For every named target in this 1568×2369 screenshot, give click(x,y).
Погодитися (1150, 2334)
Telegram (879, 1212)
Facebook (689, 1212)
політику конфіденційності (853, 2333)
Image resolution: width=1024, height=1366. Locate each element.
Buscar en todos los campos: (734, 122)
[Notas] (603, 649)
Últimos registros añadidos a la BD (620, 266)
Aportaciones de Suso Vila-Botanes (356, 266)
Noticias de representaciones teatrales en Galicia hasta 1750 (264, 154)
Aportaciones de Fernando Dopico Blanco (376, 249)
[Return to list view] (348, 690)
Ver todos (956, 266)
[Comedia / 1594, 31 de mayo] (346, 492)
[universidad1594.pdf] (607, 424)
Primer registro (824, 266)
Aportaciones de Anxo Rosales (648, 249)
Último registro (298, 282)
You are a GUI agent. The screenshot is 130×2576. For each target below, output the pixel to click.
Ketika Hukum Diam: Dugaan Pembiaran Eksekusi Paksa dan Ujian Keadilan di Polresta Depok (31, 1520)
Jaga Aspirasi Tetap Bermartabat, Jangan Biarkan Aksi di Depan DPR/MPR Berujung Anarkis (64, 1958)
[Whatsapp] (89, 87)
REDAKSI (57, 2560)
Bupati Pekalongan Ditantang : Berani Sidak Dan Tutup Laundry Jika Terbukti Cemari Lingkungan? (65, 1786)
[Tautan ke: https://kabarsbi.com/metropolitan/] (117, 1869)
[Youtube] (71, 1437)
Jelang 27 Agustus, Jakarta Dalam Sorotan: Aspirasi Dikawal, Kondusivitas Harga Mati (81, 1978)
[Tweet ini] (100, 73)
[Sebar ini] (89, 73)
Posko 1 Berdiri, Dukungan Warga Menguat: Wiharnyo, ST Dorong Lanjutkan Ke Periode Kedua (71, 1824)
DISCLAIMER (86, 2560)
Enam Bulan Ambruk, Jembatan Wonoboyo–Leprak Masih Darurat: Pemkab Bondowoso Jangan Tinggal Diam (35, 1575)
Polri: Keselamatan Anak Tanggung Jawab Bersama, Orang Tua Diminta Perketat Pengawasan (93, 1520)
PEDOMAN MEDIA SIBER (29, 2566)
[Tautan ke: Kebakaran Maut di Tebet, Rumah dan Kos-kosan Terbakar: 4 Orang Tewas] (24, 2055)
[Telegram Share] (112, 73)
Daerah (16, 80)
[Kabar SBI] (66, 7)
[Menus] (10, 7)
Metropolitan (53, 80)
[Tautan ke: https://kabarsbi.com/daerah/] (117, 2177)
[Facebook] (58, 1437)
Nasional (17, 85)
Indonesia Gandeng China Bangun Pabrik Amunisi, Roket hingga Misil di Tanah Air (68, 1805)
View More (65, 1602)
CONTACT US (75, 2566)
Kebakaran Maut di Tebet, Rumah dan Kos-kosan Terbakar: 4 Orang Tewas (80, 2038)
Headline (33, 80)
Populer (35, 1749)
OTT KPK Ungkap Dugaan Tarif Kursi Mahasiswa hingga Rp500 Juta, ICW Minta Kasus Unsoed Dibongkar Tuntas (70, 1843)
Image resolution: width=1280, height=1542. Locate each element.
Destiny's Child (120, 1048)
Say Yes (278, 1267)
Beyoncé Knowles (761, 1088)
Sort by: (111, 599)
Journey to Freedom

******************************

▶ _The problem_
Starting at the line that has "Ketika Hukum Diam: Dugaan" and ending at the line that has "[Tweet ini] (100, 73)", please write out the lines above exactly, leaving out all others.

▶ _Finished exercise_
Ketika Hukum Diam: Dugaan Pembiaran Eksekusi Paksa dan Ujian Keadilan di Polresta Depok (31, 1520)
Jaga Aspirasi Tetap Bermartabat, Jangan Biarkan Aksi di Depan DPR/MPR Berujung Anarkis (64, 1958)
[Whatsapp] (89, 87)
REDAKSI (57, 2560)
Bupati Pekalongan Ditantang : Berani Sidak Dan Tutup Laundry Jika Terbukti Cemari Lingkungan? (65, 1786)
[Tautan ke: https://kabarsbi.com/metropolitan/] (117, 1869)
[Youtube] (71, 1437)
Jelang 27 Agustus, Jakarta Dalam Sorotan: Aspirasi Dikawal, Kondusivitas Harga Mati (81, 1978)
[Tweet ini] (100, 73)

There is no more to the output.